Récemment, il m’a aussi été proposé de prendre aussi cette responsabilité à l’Institut Paoli Calmette, le centre de lutte contre le cancer où je suis suivie. Mais, je suis partagée. D’un côté, je me dis qu’il peut y avoir un mélange des genres et de l’autre que je suis justement encore plus légitime.
En quoi consiste ce rôle ?
Cette fonction est très différente de patient expert ou partenaire. Je ne suis pas au contact direct des patients mais dans des commissions de travail avec le personnel hospitalier, les responsables qualité… Nous sommes là pour identifier les dysfonctionnements et analysons les plaintes. Nous analysons les mesures mises en œuvre pour y pallier et que cela ne se reproduise plus. Nous participons à améliorer la qualité du parcours de soins à toutes les étapes de l’hospitalisation, dans tous les domaines : accueil, hébergement, repas, hygiène, sécurité, information… Par exemple, comprendre comment et pourquoi une personne est tombée, en lien avec la commission douleur.
Les mentalités ont beaucoup évolué sur la gestion de la douleur ou la dignité de la personne. En 10-15 ans, j’ai l’impression que l’on a fait un bond énorme. Pour autant, je m’aperçois qu’il reste beaucoup de travail pour accompagner les équipes, les aider dans l’amélioration des pratiques. Notre éclairage de patients, différent et complémentaire de celui des professionnels, est précieux pour les établissements.
Concrètement, comment cela se passe ?
Cela me prend plusieurs jours par mois, plus quand je participe à une médiation à la rédaction d’un livret comme j’ai fait avec le service oncologie. Nous sommes trois représentants titulaires et trois suppléants. Nous sommes très sollicités et pouvons être amenés à beaucoup nous investir selon nos capacités et envies.
Par exemple, dernièrement, le pôle cancérologie d’un des deux établissements a diffusé un questionnaire de satisfaction. Ils ont eu très peu de réponses. Nous avons discuté de la façon et du moment du parcours où le questionnaire a été envoyé aux patients. Nous avons réfléchi ensemble à la meilleure façon de procéder en accord avec la temporalité des patients. Dans sa seconde salve, le questionnaire a été beaucoup plus efficace.

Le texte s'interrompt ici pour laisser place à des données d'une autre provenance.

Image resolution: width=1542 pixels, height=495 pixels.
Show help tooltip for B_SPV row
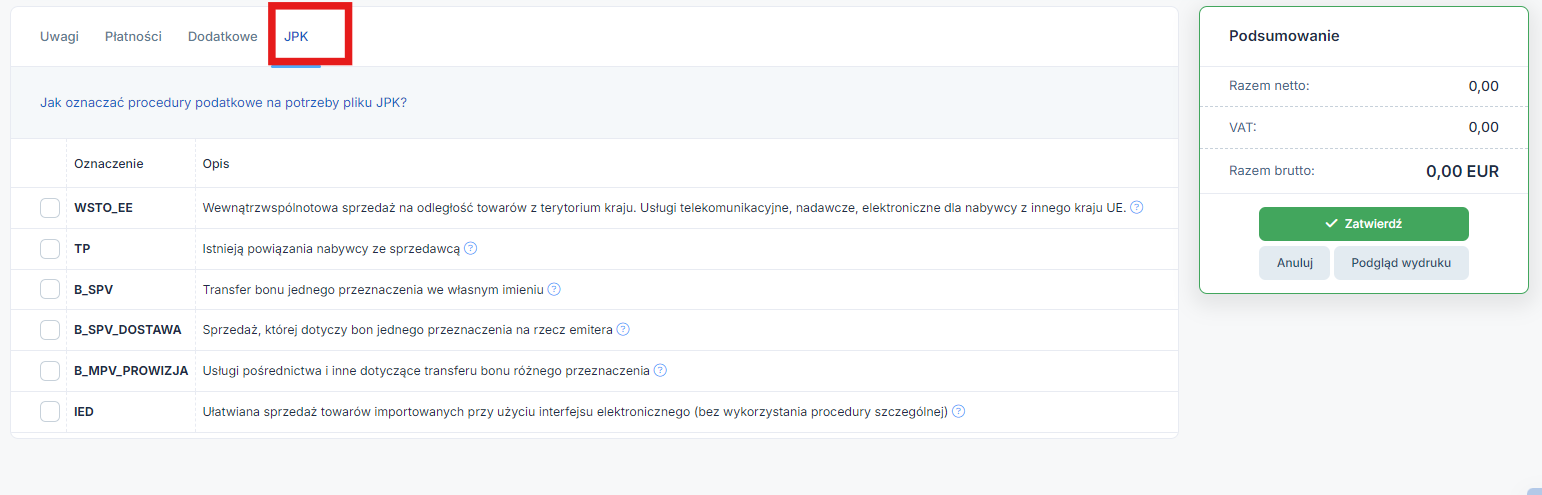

En 2020, la crise de la Covid-19 nous a donné pas mal de travail sur la gestion des flux, des visites et de l’information donnée aux patients et aux proches. La limitation des visites a créé quelques tensions. Ils considéraient que la situation leur avait été mal expliquée et qu’ils n’avaient pas été écoutés. Nous avons réfléchi à comment désamorcer la situation et mettre en place un autre mode d’accueil et de sensibilisation à ce qui était possible ou non. Avec notre regard patient, nous aidons à trouver un terrain d'entente, un langage commun pour comprendre ce qui n'est pas passé et désamorcer une situation. De mon expérience, le plus souvent, il s’agit juste de grilles de lecture différentes aboutissant à une incompréhension. Quand chacun comprend qu’il peut parler et être écouté, cela va tout de suite beaucoup mieux.
Qu’avez- vous envie de partager de votre expérience ?
Je sens encore une grande disparité dans l'acceptation des professionnels de l'implication croissante des patients aux différents échelons du parcours de soins malgré les grands progrès de ces dernières années. Nous sommes dans une stratégie de petits pas et rien n'est acquis. La crise sanitaire actuelle le montre bien. Je constate un certain recul de cette acceptation depuis un an. Il y a donc encore beaucoup à faire.
Je n’ai pas forcément envie de me mobiliser plus, pour me préserver, trouver le bon équilibre mais aussi bien faire ce que je fais. Je suis toujours en traitement, toutes les 3 semaines, comme un rappel qu’il faut accepter la situation et ses propres limites. Je reste tout de même ouverte aux opportunités pour accompagner des projets auxquels je crois, des projets qui participent à remettre le plus possible les malades chroniques dans la vie et dans la société.